[Start of Attachment]

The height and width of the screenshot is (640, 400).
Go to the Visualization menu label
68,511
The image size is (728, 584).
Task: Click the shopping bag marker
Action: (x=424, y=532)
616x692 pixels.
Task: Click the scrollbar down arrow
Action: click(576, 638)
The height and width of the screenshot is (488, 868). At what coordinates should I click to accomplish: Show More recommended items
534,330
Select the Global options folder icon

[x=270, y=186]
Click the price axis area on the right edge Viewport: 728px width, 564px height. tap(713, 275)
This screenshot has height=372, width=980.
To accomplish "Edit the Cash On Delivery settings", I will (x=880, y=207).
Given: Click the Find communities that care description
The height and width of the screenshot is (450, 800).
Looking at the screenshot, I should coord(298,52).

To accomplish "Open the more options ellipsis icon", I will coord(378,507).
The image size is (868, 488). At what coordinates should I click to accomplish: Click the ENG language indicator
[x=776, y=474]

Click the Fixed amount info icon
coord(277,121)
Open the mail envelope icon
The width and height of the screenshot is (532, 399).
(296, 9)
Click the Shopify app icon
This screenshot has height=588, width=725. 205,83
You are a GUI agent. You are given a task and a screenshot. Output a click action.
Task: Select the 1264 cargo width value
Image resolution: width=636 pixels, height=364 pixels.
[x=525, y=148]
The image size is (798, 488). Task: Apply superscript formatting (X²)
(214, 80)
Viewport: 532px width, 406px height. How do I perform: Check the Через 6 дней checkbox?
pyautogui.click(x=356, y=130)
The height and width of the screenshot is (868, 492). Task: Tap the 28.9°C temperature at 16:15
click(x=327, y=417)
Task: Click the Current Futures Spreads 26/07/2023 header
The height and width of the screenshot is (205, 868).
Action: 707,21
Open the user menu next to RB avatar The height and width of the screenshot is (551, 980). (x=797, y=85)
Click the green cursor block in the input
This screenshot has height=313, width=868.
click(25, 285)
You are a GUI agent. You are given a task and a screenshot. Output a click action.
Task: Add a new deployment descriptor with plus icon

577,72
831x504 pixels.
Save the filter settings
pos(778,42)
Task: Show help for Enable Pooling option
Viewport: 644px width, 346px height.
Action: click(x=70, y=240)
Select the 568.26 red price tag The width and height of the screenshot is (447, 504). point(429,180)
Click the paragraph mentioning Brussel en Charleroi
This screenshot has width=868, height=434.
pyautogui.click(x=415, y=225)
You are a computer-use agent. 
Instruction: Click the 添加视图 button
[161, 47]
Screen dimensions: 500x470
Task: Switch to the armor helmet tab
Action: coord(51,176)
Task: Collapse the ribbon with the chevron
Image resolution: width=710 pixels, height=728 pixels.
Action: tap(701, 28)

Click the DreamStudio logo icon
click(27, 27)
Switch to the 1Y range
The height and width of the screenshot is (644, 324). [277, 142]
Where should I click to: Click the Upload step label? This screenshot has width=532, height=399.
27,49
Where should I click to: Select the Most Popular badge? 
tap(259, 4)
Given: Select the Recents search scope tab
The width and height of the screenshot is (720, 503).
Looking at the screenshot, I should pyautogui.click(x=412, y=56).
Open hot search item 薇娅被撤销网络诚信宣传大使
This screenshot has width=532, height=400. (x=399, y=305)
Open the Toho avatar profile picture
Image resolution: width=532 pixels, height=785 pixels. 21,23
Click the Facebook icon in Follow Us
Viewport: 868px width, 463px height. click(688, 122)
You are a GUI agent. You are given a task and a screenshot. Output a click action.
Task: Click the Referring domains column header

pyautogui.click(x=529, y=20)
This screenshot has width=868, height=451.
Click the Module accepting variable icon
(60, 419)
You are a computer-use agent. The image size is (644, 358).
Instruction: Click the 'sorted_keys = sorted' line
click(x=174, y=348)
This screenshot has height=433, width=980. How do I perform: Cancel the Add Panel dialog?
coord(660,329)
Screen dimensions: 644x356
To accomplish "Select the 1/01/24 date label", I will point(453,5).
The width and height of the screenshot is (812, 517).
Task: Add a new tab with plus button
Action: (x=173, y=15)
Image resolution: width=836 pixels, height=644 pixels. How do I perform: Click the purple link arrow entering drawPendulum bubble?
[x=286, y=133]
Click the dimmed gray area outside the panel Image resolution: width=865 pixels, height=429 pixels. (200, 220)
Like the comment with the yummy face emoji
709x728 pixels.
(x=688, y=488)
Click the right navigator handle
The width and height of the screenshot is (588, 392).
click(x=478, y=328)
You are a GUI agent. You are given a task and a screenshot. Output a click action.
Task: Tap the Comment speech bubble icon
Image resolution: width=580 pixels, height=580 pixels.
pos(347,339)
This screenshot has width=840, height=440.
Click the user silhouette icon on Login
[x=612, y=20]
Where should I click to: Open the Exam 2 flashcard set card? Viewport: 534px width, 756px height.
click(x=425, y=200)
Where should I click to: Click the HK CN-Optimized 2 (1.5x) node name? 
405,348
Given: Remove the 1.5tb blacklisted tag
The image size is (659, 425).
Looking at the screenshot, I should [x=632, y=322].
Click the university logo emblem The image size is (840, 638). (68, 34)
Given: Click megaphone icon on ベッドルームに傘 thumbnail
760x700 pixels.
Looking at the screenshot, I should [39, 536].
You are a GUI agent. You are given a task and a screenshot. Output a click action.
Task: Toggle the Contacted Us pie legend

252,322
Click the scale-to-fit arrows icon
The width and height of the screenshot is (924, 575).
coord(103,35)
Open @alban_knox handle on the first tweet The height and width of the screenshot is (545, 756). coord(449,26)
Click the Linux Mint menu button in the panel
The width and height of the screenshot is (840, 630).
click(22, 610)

[End of Attachment]

Go through the records above and repeat each one exactly.

The height and width of the screenshot is (640, 400).
Go to the Visualization menu label
68,511
The image size is (728, 584).
Task: Click the shopping bag marker
Action: (x=424, y=532)
616x692 pixels.
Task: Click the scrollbar down arrow
Action: click(576, 638)
The height and width of the screenshot is (488, 868). At what coordinates should I click to accomplish: Show More recommended items
534,330
Select the Global options folder icon

[x=270, y=186]
Click the price axis area on the right edge Viewport: 728px width, 564px height. tap(713, 275)
This screenshot has height=372, width=980.
To accomplish "Edit the Cash On Delivery settings", I will (x=880, y=207).
Given: Click the Find communities that care description
The height and width of the screenshot is (450, 800).
Looking at the screenshot, I should coord(298,52).

To accomplish "Open the more options ellipsis icon", I will coord(378,507).
The image size is (868, 488). At what coordinates should I click to accomplish: Click the ENG language indicator
[x=776, y=474]

Click the Fixed amount info icon
coord(277,121)
Open the mail envelope icon
The width and height of the screenshot is (532, 399).
(296, 9)
Click the Shopify app icon
This screenshot has height=588, width=725. 205,83
You are a GUI agent. You are given a task and a screenshot. Output a click action.
Task: Select the 1264 cargo width value
Image resolution: width=636 pixels, height=364 pixels.
[x=525, y=148]
The image size is (798, 488). Task: Apply superscript formatting (X²)
(214, 80)
Viewport: 532px width, 406px height. How do I perform: Check the Через 6 дней checkbox?
pyautogui.click(x=356, y=130)
The height and width of the screenshot is (868, 492). Task: Tap the 28.9°C temperature at 16:15
click(x=327, y=417)
Task: Click the Current Futures Spreads 26/07/2023 header
The height and width of the screenshot is (205, 868).
Action: 707,21
Open the user menu next to RB avatar The height and width of the screenshot is (551, 980). (x=797, y=85)
Click the green cursor block in the input
This screenshot has height=313, width=868.
click(25, 285)
You are a GUI agent. You are given a task and a screenshot. Output a click action.
Task: Add a new deployment descriptor with plus icon

577,72
831x504 pixels.
Save the filter settings
pos(778,42)
Task: Show help for Enable Pooling option
Viewport: 644px width, 346px height.
Action: click(x=70, y=240)
Select the 568.26 red price tag The width and height of the screenshot is (447, 504). point(429,180)
Click the paragraph mentioning Brussel en Charleroi
This screenshot has width=868, height=434.
pyautogui.click(x=415, y=225)
You are a computer-use agent. 
Instruction: Click the 添加视图 button
[161, 47]
Screen dimensions: 500x470
Task: Switch to the armor helmet tab
Action: coord(51,176)
Task: Collapse the ribbon with the chevron
Image resolution: width=710 pixels, height=728 pixels.
Action: tap(701, 28)

Click the DreamStudio logo icon
click(27, 27)
Switch to the 1Y range
The height and width of the screenshot is (644, 324). [277, 142]
Where should I click to: Click the Upload step label? This screenshot has width=532, height=399.
27,49
Where should I click to: Select the Most Popular badge? 
tap(259, 4)
Given: Select the Recents search scope tab
The width and height of the screenshot is (720, 503).
Looking at the screenshot, I should pyautogui.click(x=412, y=56).
Open hot search item 薇娅被撤销网络诚信宣传大使
This screenshot has width=532, height=400. (x=399, y=305)
Open the Toho avatar profile picture
Image resolution: width=532 pixels, height=785 pixels. 21,23
Click the Facebook icon in Follow Us
Viewport: 868px width, 463px height. click(688, 122)
You are a GUI agent. You are given a task and a screenshot. Output a click action.
Task: Click the Referring domains column header

pyautogui.click(x=529, y=20)
This screenshot has width=868, height=451.
Click the Module accepting variable icon
(60, 419)
You are a computer-use agent. The image size is (644, 358).
Instruction: Click the 'sorted_keys = sorted' line
click(x=174, y=348)
This screenshot has height=433, width=980. How do I perform: Cancel the Add Panel dialog?
coord(660,329)
Screen dimensions: 644x356
To accomplish "Select the 1/01/24 date label", I will point(453,5).
The width and height of the screenshot is (812, 517).
Task: Add a new tab with plus button
Action: (x=173, y=15)
Image resolution: width=836 pixels, height=644 pixels. How do I perform: Click the purple link arrow entering drawPendulum bubble?
[x=286, y=133]
Click the dimmed gray area outside the panel Image resolution: width=865 pixels, height=429 pixels. (200, 220)
Like the comment with the yummy face emoji
709x728 pixels.
(x=688, y=488)
Click the right navigator handle
The width and height of the screenshot is (588, 392).
click(x=478, y=328)
You are a GUI agent. You are given a task and a screenshot. Output a click action.
Task: Tap the Comment speech bubble icon
Image resolution: width=580 pixels, height=580 pixels.
pos(347,339)
This screenshot has width=840, height=440.
Click the user silhouette icon on Login
[x=612, y=20]
Where should I click to: Open the Exam 2 flashcard set card? Viewport: 534px width, 756px height.
click(x=425, y=200)
Where should I click to: Click the HK CN-Optimized 2 (1.5x) node name? 
405,348
Given: Remove the 1.5tb blacklisted tag
The image size is (659, 425).
Looking at the screenshot, I should [x=632, y=322].
Click the university logo emblem The image size is (840, 638). (68, 34)
Given: Click megaphone icon on ベッドルームに傘 thumbnail
760x700 pixels.
Looking at the screenshot, I should [39, 536].
You are a GUI agent. You are given a task and a screenshot. Output a click action.
Task: Toggle the Contacted Us pie legend

252,322
Click the scale-to-fit arrows icon
The width and height of the screenshot is (924, 575).
coord(103,35)
Open @alban_knox handle on the first tweet The height and width of the screenshot is (545, 756). coord(449,26)
Click the Linux Mint menu button in the panel
The width and height of the screenshot is (840, 630).
click(22, 610)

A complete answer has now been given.